==== Records shown ====
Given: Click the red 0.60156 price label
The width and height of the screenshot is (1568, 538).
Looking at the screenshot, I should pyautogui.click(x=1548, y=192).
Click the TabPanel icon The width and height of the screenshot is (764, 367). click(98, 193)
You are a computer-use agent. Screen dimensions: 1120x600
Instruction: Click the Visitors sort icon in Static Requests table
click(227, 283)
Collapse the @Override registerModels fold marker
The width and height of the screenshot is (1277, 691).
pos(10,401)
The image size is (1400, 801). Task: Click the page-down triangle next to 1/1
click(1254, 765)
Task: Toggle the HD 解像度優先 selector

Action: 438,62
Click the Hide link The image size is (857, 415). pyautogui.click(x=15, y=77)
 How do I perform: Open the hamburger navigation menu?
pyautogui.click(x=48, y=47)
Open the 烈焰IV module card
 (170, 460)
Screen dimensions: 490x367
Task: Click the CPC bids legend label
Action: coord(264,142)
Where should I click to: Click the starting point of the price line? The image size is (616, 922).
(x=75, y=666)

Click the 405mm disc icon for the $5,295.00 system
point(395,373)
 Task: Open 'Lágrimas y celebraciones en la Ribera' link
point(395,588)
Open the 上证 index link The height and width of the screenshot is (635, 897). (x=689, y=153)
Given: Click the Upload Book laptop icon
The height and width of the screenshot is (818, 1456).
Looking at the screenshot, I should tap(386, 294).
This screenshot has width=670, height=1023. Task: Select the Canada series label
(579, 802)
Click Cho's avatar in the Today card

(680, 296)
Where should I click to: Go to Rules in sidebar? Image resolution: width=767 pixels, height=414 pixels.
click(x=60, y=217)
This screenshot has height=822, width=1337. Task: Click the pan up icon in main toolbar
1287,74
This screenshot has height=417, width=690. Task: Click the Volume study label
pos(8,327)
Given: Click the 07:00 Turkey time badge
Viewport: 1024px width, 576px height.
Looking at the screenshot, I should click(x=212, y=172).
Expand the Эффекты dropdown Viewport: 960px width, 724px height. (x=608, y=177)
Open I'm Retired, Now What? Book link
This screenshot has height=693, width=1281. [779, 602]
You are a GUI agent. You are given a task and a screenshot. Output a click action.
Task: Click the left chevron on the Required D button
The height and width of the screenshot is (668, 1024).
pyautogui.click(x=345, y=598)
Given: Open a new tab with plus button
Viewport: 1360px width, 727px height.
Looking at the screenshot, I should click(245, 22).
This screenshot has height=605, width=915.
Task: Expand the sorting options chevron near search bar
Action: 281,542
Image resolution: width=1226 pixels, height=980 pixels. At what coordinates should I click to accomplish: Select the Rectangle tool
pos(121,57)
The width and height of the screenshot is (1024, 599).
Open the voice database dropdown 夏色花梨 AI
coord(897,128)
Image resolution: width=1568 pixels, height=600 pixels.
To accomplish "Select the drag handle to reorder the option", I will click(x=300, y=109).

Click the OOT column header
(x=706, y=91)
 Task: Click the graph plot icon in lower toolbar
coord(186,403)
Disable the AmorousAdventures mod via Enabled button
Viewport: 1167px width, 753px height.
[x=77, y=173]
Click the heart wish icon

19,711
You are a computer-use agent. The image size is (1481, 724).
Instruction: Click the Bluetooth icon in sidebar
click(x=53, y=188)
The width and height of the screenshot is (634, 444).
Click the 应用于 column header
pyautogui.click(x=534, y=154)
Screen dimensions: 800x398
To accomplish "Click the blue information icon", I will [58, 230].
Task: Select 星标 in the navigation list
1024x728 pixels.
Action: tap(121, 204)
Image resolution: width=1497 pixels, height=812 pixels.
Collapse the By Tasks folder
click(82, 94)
====
Pull out every line of the entries that includes the word "computer".

# Completed task
You are a computer-use agent. Screen dimensions: 1120x600
You are a computer-use agent. The image size is (1481, 724).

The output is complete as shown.